In cells, dedicated AAA+ ATPases deposit hexameric, ring-shaped helicases onto DNA to initiate chromosomal replication. To better understand the mechanisms by which helicase loading can occur, we used cryo-EM to determine sub-4-Å-resolution structures of the E. coli DnaB⋅DnaC helicase⋅loader complex with nucleotide in pre- and post-DNA engagement states. In the absence of DNA, six DnaC protomers latch onto and crack open a DnaB hexamer using an extended N-terminal domain, stabilizing this conformation through nucleotide-dependent ATPase interactions. Upon binding DNA, DnaC hydrolyzes ATP, allowing DnaB to isomerize into a topologically closed, pre-translocation state competent to bind primase. Our data show how DnaC opens the DnaB ring and represses the helicase prior to DNA binding and how DnaC ATPase activity is reciprocally regulated by DnaB and DNA. Comparative analyses reveal how the helicase loading mechanism of DnaC parallels and diverges from homologous AAA+ systems involved in DNA replication and transposition.

Structure of Escherichia coli exonuclease VII.

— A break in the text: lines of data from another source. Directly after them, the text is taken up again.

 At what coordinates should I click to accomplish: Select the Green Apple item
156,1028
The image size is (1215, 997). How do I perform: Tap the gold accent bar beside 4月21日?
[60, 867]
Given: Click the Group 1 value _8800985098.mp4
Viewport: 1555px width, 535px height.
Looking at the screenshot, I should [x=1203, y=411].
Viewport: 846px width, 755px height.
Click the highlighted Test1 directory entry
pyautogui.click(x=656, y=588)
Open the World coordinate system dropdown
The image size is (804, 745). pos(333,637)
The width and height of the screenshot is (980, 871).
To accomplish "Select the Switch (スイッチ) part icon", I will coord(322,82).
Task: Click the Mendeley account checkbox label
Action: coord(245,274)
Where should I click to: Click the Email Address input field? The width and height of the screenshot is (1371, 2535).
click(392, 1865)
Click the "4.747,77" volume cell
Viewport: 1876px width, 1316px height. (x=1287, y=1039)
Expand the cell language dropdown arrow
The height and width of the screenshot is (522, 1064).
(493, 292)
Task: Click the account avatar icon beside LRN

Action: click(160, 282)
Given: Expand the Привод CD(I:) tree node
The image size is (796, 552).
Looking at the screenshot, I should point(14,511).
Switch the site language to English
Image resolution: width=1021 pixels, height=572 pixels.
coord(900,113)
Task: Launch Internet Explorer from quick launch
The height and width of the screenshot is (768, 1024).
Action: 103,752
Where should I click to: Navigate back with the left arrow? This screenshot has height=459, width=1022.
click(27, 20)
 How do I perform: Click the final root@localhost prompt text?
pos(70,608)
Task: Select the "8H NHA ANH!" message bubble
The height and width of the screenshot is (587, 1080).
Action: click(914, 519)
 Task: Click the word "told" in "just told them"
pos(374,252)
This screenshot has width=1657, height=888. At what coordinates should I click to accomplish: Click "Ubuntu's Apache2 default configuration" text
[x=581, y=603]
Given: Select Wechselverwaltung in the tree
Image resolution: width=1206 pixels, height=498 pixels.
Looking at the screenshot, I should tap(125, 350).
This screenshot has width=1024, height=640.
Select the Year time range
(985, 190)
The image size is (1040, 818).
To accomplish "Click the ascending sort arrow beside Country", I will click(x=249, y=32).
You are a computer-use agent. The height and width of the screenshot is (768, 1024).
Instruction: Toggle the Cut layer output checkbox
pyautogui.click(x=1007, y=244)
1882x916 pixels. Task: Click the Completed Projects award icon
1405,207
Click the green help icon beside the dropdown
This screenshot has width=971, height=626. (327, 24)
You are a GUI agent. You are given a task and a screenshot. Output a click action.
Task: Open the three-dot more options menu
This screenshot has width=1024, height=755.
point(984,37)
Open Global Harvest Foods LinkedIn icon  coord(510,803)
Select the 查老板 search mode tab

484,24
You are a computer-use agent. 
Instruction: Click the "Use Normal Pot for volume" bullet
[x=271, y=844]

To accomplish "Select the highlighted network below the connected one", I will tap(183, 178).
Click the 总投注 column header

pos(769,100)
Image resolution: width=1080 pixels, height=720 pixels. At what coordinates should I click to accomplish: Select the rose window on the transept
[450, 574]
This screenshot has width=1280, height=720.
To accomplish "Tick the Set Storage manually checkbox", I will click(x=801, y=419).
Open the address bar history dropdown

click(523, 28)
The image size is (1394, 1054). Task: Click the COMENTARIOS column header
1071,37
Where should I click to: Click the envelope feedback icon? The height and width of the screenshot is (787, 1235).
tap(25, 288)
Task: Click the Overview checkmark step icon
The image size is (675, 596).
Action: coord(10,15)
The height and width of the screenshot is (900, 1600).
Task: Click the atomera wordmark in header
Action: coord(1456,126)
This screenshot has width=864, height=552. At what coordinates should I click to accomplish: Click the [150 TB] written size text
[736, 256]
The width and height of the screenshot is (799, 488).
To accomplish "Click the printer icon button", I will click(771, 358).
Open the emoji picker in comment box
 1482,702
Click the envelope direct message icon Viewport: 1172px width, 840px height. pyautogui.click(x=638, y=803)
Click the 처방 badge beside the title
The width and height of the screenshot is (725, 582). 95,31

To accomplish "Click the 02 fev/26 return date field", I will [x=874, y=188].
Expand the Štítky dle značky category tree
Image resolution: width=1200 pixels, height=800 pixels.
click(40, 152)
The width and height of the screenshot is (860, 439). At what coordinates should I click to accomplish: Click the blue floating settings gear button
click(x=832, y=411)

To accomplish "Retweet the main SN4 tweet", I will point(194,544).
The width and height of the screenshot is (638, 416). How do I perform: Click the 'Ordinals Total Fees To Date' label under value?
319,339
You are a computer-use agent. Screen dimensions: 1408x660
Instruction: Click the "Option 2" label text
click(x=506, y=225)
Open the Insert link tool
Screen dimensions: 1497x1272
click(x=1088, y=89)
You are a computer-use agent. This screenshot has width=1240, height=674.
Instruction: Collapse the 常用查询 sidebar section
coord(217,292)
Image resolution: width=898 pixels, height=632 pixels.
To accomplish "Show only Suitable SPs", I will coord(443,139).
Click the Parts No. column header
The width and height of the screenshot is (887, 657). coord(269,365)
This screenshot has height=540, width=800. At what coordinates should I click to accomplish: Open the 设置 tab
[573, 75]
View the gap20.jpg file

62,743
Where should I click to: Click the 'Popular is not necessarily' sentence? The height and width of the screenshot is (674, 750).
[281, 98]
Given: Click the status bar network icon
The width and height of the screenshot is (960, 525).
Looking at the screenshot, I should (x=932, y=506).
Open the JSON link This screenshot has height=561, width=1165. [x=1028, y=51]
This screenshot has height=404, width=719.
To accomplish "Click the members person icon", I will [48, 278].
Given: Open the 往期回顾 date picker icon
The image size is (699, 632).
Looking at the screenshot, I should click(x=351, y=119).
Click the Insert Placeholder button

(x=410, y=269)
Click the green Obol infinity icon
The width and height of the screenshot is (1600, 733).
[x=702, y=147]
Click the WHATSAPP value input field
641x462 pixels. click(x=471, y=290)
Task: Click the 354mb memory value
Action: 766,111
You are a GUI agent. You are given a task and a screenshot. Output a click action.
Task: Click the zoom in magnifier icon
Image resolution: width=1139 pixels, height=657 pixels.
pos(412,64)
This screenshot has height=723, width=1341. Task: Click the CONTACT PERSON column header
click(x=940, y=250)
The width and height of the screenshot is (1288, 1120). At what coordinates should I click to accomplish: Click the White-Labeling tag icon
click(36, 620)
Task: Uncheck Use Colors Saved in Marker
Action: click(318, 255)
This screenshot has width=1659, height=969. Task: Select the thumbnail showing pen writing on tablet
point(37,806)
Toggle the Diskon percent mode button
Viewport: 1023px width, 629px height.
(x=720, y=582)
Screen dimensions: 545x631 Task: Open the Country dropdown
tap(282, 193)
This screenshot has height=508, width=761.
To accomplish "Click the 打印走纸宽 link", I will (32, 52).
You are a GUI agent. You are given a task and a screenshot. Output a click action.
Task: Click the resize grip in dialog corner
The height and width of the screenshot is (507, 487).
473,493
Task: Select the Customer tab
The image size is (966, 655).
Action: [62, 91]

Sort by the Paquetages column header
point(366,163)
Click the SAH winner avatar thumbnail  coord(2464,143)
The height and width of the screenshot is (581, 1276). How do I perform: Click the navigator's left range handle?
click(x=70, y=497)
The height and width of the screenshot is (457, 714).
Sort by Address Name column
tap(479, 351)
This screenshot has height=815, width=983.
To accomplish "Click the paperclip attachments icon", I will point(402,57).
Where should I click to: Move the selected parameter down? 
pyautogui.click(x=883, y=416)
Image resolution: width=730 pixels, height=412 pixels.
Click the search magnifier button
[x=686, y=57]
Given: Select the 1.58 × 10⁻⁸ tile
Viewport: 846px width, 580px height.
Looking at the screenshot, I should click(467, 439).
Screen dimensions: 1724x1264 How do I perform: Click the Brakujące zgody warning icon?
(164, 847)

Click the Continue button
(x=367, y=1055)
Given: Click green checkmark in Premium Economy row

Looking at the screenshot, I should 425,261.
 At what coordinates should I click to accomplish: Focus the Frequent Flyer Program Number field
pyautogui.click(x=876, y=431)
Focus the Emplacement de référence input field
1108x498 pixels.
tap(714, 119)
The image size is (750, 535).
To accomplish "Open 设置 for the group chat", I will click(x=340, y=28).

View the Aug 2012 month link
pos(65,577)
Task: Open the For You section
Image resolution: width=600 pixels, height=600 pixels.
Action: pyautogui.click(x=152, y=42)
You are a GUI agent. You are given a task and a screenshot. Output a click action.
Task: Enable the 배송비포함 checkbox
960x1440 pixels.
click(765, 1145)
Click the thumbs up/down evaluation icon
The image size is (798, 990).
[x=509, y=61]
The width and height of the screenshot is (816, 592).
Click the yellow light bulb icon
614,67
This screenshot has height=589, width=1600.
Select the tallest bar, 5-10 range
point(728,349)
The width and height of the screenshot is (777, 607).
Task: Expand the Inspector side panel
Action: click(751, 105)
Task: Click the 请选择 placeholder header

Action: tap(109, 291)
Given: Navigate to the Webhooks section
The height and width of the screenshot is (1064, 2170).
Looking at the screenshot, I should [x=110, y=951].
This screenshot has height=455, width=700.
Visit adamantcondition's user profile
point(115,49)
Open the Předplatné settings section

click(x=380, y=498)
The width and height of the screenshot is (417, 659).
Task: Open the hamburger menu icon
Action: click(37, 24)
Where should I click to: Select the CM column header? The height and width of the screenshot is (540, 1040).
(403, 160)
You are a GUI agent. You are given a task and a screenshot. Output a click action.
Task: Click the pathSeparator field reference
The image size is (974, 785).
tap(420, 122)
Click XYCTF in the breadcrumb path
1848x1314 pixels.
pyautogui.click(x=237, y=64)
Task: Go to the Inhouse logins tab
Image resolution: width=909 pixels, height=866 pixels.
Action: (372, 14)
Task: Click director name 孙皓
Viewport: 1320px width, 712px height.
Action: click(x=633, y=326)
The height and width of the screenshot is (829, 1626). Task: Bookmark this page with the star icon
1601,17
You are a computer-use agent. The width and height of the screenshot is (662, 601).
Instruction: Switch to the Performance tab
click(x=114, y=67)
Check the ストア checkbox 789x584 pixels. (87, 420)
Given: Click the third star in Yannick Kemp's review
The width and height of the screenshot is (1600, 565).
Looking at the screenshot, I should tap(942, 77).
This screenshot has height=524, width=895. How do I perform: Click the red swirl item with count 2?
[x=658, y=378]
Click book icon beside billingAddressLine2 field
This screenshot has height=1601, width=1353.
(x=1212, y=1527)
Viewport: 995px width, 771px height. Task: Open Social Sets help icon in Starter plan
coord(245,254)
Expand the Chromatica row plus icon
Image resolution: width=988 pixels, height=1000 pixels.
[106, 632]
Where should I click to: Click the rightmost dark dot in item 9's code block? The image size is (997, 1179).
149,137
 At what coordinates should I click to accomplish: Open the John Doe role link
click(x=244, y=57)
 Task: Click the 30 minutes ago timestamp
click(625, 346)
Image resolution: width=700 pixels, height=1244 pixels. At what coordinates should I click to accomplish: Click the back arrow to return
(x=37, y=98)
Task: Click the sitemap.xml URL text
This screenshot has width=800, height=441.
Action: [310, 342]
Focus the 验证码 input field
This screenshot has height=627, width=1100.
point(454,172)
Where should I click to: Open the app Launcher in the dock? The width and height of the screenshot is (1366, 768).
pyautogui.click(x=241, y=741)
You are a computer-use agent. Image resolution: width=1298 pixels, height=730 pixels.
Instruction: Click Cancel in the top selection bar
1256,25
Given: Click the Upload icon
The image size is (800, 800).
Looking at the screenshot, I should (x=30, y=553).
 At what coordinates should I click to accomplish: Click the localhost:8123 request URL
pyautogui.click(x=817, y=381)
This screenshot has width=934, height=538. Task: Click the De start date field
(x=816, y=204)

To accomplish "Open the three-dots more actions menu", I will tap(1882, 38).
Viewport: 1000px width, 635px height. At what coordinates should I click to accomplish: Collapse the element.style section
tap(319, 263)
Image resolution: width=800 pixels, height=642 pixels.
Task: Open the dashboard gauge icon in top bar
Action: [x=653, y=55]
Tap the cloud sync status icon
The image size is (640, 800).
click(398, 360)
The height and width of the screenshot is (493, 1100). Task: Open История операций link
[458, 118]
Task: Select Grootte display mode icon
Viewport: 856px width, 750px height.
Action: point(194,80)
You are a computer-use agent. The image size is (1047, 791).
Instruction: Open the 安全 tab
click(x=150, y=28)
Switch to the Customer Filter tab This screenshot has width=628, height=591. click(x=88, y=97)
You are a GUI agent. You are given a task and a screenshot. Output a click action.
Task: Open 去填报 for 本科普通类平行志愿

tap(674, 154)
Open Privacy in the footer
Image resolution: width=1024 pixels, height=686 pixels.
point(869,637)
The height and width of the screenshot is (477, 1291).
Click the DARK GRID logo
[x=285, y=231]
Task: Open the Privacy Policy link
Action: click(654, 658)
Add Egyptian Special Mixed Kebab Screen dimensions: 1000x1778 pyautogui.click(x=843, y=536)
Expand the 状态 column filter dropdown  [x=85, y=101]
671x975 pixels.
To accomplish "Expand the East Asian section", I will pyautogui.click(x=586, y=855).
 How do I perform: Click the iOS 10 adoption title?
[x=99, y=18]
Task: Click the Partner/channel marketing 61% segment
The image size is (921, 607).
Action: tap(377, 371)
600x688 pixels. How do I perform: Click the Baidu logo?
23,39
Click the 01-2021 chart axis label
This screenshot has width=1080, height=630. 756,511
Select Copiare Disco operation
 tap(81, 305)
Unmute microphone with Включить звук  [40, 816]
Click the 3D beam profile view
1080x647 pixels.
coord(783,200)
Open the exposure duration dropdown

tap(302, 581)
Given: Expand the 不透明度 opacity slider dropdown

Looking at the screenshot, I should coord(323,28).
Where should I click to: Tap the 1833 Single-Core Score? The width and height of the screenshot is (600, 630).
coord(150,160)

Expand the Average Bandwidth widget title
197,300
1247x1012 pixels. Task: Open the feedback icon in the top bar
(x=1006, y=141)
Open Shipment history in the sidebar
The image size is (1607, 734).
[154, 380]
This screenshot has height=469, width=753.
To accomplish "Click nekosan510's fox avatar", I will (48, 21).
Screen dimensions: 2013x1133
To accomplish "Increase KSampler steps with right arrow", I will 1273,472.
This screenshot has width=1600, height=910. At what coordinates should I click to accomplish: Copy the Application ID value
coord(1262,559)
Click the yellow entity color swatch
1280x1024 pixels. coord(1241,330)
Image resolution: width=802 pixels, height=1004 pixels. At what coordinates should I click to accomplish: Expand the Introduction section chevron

Exonuclease VII (ExoVII) is a ubiquitous bacterial nuclease. Encoded by the xseA and xseB genes, ExoVII participates in multiple nucleic acid-dependent pathways including the processing of multicopy single-stranded DNA and the repair of covalent DNA-protein crosslinks (DPCs). Although many biochemical properties of ExoVII have been defined, little is known about its structure/function relationships. Here, we use cryoelectron microscopy (cryoEM) to determine that Escherichia coli ExoVII comprises a highly elongated XseA4·XseB24 holo-complex. Each XseA subunit dimerizes through a central extended α-helical segment decorated by six XseB subunits and a C-terminal, domain-swapped ß-barrel element; two XseA2·XseB12 subcomplexes further associate using N-terminal OB (oligonucleotide/oligosaccharide-binding) folds and catalytic domains to form a spindle-shaped, catenated octaicosamer. The catalytic domains of XseA, which adopt a nuclease fold related to 3-dehydroquinate dehydratases, are sequestered in the center of the complex and accessible only through large pores formed between XseA tetramers. The architectural organization of ExoVII, combined with biochemical studies, indicate that substrate selectivity is controlled by steric access to its nuclease elements and that tetramer dissociation results from substrate DNA binding. Despite a lack of sequence and fold homology, the physical organization of ExoVII is reminiscent of Mre11·Rad50/SbcCD ATP (adenosine triphosphate)-dependent nucleases used in the repair of double-stranded DNA breaks, including those formed by DPCs through aberrant topoisomerase activity, suggesting that there may have been convergent evolutionary pressure to contend with such damage events.